Court Opinion

ID: 6019591
Source: CourtListenerOpinion
Date Created: 2022-01-13 11:41:01.879265+00
Date Added: 2024-06-11T08:50:43.097909
License: Public Domain

—Order unanimously modified on the law and as modified affirmed with costs to plaintiff in accordance with the following Memorandum: Supreme Court erred in denying plaintiffs motion for partial summary judgment on the first cause of action alleging a breach of fiduciary duty. Plaintiff established that defendant Marvin Epling was the president and chief executive officer of plaintiff and was fully responsible for overseeing the day-to-day operations, including sales, marketing, distribution, finance, manufacturing, and new product development. Further, it is not disputed that Epling used company assets, including computers, personnel and resources, in the development of the product for which Epling later sought a patent.

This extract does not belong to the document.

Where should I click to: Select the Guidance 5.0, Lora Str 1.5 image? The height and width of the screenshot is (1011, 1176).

In Cahill v Regan (5 NY2d 292), the Court of Appeals held that, where “an employee is hired to invent or is given the task of devoting his efforts to a particular problem, the resulting invention is the employee’s, and any patent obtained by the employee must be assigned to the other * * * On the other hand, an employee whose employment is ‘general’ is entitled to retain any patent which he procures and need not assign it to his employer, even though his employment ‘coverfs] a field of labor and effort in the performance of which the employee conceived the invention for which he obtained a patent’ ” (Cahill v Regan, supra, at 296, quoting United States v Dubilier Condenser Corp., 289 US 178, 187 [citations omitted]). In Great Lakes Press Corp. v Froom (695 F Supp 1440, 1446), the court carved out an exception to the rule enunciated in Cahill “where the employee is the President, Chief Executive Officer, and a Director of the corporation.” The basis for that exception is the fiduciary duty owed by the president and chief executive officer to the corporation. Under the circumstances of this case, the exception enunciated in Froom applies because Epling was not only the president and chief executive officer of plaintiff, but worked on the patent using plaintiffs employees and comput*960ers (cf., Radiant Energy Corp. v Roberts-Gordon, Inc., 225 AD2d 1025). Thus, Epling had a fiduciary duty to act in the best interest of plaintiff and not deprive it of any corporate opportunity (see, Great Lakes Press Corp. v Froom, supra; Grip Nut Co. v Sharp, 150 F2d 192, cert denied 326 US 742). (Appeals from Order of Supreme Court, Ontario County, Cornelius, J.—Summary Judgment.) Present—Denman, P. J., Hayes, Callahan and Fallon, JJ.